REQUIREMENT: Only the lines from the one containing "The height and width of the screenshot is (551, 765)." through the last line of the data are to be written out, exactly and in full.

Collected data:

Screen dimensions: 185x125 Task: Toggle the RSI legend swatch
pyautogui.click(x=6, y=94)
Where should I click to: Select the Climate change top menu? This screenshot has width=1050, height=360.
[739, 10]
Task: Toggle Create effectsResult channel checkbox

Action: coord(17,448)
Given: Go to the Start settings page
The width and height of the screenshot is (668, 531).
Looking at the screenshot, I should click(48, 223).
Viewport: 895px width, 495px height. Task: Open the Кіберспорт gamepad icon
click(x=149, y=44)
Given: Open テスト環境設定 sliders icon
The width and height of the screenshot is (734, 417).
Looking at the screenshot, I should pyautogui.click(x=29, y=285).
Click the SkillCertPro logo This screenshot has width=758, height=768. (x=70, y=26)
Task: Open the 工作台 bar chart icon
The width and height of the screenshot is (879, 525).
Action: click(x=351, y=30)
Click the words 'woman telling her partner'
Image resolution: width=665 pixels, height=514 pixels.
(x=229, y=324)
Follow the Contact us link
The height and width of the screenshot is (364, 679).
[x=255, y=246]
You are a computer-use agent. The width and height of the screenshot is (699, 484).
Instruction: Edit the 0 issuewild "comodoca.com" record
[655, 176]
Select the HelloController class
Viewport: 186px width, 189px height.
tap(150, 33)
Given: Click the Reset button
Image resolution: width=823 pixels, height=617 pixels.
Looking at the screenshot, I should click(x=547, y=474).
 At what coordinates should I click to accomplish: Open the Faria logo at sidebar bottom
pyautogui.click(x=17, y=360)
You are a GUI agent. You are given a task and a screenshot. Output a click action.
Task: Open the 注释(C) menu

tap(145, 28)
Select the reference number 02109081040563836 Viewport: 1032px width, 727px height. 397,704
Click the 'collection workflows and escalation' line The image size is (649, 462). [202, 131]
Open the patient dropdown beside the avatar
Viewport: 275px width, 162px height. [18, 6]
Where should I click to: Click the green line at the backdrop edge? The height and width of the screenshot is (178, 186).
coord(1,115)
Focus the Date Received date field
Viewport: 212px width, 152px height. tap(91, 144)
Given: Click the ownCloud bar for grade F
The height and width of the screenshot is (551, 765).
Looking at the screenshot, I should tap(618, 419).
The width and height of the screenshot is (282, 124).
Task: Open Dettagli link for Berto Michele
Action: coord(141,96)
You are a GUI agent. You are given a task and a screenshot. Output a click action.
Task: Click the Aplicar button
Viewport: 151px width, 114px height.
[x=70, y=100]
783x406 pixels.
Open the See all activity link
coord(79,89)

RESULT FOR THIS TASK:
The height and width of the screenshot is (551, 765).
Looking at the screenshot, I should tap(618, 419).
The width and height of the screenshot is (282, 124).
Task: Open Dettagli link for Berto Michele
Action: coord(141,96)
You are a GUI agent. You are given a task and a screenshot. Output a click action.
Task: Click the Aplicar button
Viewport: 151px width, 114px height.
[x=70, y=100]
783x406 pixels.
Open the See all activity link
coord(79,89)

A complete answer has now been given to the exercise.